Untrusted interpreters
======================

Untrusted programs are executed by untrusted interpreters.  Untrusted
interpreters make use of security proxies to prevent un-mediated
access to assets.  An untrusted interpreter defines an environment for
running untrusted programs. All objects within the environment are
either:

- "safe" objects created internally by the environment or created in
  the course of executing the untrusted program, or

- "basic" objects

- security-proxied non-basic objects

The environment includes proxied functions for accessing objects
outside of the environment.  These proxied functions provide the only
way to access information outside the environment.  Because these
functions are proxied, as described below, any access to objects
outside the environment is mediated by the target security functions.

Safe objects are objects whose operations, except for attribute
retrieval, and methods access only information stored within the
objects or passed as arguments.  Safe objects contained within the
interpreter environment can contain only information that is already
in the environment or computed directly from information that is
included in the environment. For this reason, safe objects created
within the environment cannot be used to directly access information
outside the environment.

Safe objects have some attributes that could (very) indirectly be used
to access assets. For this reason, an untrusted interpreter always
proxies the results of attribute accesses on a safe objects.

Basic objects are safe objects that are used to represent elemental
data values such as strings and numbers.  Basic objects require a
lower level of protection than non-basic objects, as will be described
detail in a later section.

Security proxies mediate all object operations.  Any operation
access is checked to see whether a subject is authorized to perform
the operation.  All operation results other than basic objects are, in
turn, security proxied.  Security proxies will be described in greater
detail in a later section.  Any operation on a security proxy that
results in a non-basic object is also security proxied.

All external resources needed to perform an operation are security
proxied.

Let's consider the trusted interpreter for evaluating URLs.  In
operation 1 of the example, the interpreter uses a proxied method for
getting the system root object.  Because the method is proxied, the
result of calling the method and the operation is also proxied.
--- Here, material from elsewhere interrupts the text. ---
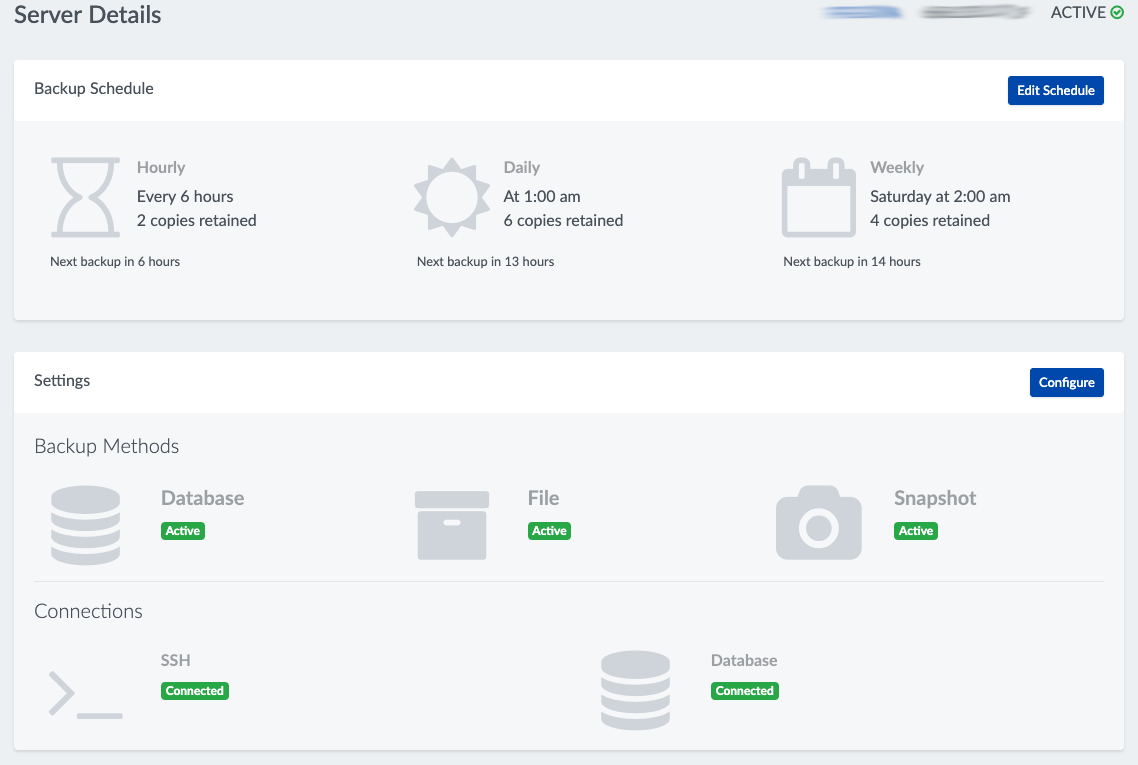Image resolution: width=1138 pixels, height=765 pixels.
Task: Click the Snapshot backup method label
Action: tap(935, 498)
The interpreter has a function for traversing objects.  This function
is proxied.  When traversing an object, the function is passed an
object and a name.  In operation 2, the function is passed the result
of operation 1, which is the proxied root object and the name 'A'.  We
may traverse an object by invoking an operation on it.  For example,
we may use an operation to get a sub-object. Because any operation on a
proxied object returns a proxied object or a basic object, the result
is either a proxied object or a basic object.  Traversal may also look
up a component.  For example, in operation 1, we might look up a
presentation component named "A" for the root object.  In this case,
the external object is not proxied, but, when it is returned from the
traversal function, it is proxied (unless it is a a basic object)
because the traversal function is proxied, and the result of calling a
proxied function is proxied (unless the result is a basic object).
Operation 3 proceeds in the same way.

When we get to operation 4, we use a function for computing the
default presentation of the result of operation 3. As with traversal,
the result of getting the default presentation is either a proxied
object or a basic object because the function for getting the default
presentation is proxied.

When we get to the last operation, we have either a proxied object or a
basic object.  If the result of operation 4 is a basic object, we
simply convert it to a string and return it as the result page.  If
the result of operation 4 is a non-basic object, we invoke a render
operation on it and return the result as a string.
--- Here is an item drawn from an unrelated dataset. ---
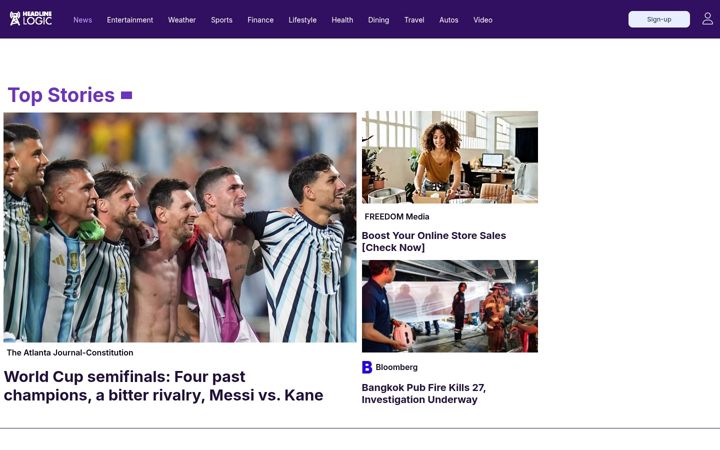Open the News menu item
Viewport: 720px width, 450px height.
(83, 20)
Note that an untrusted interpreter may or may not provide protection
against excessive resource usage.  Different interpreters will provide
different levels of service with respect to limitations on resource
usage.

If an untrusted interpreter performs an attribute access, the trusted
interpreter must proxy the result unless the result is a basic object.

In summary, an untrusted interpreter assures that any access to assets
is mediated through security proxies by creating an environment to run
untrusted code and making sure that:

- The only way to access anything from outside of the environment is
  to call functions that are proxied in the environment.

- Results of any attribute access in the environment are proxied
  unless the results are basic objects.

Security proxies
----------------

Security proxies are objects that wrap and mediate access to objects.

The Python programming language used by Zope defines a set of specific
named low-level operations.  In addition to operations, Python objects
can have attributes, used to represent data and methods.  Attributes
are accessed using a dot notation. Applications can, and usually do,
define methods to provide extended object behaviors.  Methods are
accessed as attributes through the low-level operation named
"__getattribute__".  The Python code::

   a.b()

invokes 2 operations:

  1. Use the low-level `__getattribute__` operation with the name "b".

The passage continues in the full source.